Would you please copy each line below that includes the string "computer"?

╭──

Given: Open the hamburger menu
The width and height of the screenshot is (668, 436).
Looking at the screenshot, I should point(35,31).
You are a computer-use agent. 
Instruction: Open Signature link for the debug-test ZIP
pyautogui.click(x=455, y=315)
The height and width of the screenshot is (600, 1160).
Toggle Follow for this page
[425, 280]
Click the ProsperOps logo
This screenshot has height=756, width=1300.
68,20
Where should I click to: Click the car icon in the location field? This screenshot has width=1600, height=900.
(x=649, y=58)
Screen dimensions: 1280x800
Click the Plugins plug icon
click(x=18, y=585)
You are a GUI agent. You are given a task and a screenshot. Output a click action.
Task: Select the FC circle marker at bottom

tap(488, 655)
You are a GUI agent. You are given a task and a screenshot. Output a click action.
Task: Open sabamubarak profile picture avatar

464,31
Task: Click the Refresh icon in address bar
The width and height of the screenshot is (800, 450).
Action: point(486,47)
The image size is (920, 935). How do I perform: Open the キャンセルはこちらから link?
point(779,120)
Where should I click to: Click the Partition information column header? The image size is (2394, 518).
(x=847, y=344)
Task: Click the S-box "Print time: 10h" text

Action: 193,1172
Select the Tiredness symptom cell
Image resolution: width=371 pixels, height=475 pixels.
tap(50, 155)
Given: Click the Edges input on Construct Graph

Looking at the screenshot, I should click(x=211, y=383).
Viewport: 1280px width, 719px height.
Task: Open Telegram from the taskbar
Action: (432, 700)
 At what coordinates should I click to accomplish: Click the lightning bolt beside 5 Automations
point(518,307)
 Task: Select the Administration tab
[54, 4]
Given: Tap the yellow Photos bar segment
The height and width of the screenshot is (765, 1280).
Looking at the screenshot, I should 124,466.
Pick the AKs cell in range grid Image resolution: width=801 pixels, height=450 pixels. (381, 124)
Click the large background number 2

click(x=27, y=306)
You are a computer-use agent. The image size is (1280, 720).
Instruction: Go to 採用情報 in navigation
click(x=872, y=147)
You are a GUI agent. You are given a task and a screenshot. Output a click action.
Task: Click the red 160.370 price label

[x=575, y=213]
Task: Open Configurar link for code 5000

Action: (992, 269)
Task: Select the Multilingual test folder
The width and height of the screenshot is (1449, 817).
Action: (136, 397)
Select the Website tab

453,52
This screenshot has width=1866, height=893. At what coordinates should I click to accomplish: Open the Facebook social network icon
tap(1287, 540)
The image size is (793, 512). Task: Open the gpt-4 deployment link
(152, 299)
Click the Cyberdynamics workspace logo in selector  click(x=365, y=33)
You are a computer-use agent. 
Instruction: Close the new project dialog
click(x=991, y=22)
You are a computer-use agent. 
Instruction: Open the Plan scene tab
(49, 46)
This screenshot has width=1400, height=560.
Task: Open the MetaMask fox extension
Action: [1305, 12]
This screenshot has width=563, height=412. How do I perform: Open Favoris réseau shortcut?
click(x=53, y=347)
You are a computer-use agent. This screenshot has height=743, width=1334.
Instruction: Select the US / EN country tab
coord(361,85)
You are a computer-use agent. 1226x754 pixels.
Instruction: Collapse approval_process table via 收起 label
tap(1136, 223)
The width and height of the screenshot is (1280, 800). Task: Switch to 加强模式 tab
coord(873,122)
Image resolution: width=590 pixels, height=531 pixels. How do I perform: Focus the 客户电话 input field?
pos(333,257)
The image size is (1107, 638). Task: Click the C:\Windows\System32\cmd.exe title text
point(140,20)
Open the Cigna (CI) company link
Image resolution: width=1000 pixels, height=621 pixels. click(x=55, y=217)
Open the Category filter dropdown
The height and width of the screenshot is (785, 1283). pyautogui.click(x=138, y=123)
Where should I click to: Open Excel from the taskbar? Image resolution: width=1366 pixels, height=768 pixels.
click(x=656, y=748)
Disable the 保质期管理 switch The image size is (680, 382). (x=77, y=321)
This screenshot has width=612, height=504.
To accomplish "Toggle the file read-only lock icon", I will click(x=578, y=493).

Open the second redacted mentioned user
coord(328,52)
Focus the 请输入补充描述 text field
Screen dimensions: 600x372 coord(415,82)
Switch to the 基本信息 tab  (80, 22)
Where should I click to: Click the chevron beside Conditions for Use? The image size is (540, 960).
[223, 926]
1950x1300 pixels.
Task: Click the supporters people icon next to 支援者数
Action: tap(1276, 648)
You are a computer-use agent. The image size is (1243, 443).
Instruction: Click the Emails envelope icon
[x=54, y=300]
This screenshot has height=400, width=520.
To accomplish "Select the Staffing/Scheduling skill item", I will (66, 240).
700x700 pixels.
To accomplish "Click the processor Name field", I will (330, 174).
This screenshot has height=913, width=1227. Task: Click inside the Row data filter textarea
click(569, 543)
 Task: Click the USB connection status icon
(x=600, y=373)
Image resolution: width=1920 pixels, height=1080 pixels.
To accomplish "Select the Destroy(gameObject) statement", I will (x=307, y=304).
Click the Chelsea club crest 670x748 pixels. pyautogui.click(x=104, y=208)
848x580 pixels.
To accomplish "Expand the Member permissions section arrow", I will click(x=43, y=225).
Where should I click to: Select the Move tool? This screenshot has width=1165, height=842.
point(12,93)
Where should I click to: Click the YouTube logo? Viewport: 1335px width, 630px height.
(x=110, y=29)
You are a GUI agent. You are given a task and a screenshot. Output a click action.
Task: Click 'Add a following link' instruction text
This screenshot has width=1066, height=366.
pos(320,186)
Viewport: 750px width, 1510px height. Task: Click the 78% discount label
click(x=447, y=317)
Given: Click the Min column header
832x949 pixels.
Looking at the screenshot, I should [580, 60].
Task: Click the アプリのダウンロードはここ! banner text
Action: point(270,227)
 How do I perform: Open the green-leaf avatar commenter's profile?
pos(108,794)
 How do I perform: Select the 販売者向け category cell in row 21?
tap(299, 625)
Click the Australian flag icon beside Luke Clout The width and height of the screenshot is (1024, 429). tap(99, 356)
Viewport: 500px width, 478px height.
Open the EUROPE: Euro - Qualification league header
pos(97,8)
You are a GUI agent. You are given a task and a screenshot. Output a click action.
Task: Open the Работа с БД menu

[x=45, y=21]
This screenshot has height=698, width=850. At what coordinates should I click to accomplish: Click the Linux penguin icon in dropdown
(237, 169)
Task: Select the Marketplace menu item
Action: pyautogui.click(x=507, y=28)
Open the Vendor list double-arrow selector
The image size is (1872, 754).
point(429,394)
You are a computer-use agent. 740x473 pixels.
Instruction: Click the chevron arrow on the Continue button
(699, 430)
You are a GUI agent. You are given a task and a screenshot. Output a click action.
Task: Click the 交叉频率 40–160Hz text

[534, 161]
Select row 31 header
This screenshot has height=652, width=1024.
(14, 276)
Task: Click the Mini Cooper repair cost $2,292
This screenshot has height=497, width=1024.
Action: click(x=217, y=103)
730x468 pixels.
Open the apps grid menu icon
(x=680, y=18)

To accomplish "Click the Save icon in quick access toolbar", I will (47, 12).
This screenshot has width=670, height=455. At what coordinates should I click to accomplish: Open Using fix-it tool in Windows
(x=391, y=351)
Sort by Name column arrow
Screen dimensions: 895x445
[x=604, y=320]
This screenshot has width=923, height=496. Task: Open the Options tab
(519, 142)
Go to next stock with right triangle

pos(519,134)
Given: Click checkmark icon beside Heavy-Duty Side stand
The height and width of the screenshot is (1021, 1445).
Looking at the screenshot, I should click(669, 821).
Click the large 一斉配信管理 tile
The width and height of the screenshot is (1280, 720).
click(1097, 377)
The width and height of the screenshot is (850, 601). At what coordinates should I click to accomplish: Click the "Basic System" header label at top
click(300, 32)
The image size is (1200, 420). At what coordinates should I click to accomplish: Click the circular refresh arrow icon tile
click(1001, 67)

╰──

> _The answer_:
You are a computer-use agent. 
You are a computer-use agent. The image size is (1280, 720).
You are a computer-use agent. 
You are a computer-use agent. 
You are a computer-use agent. This screenshot has height=743, width=1334.
You are a computer-use agent. 1226x754 pixels.
You are a computer-use agent. The image size is (1243, 443).
You are a computer-use agent. 740x473 pixels.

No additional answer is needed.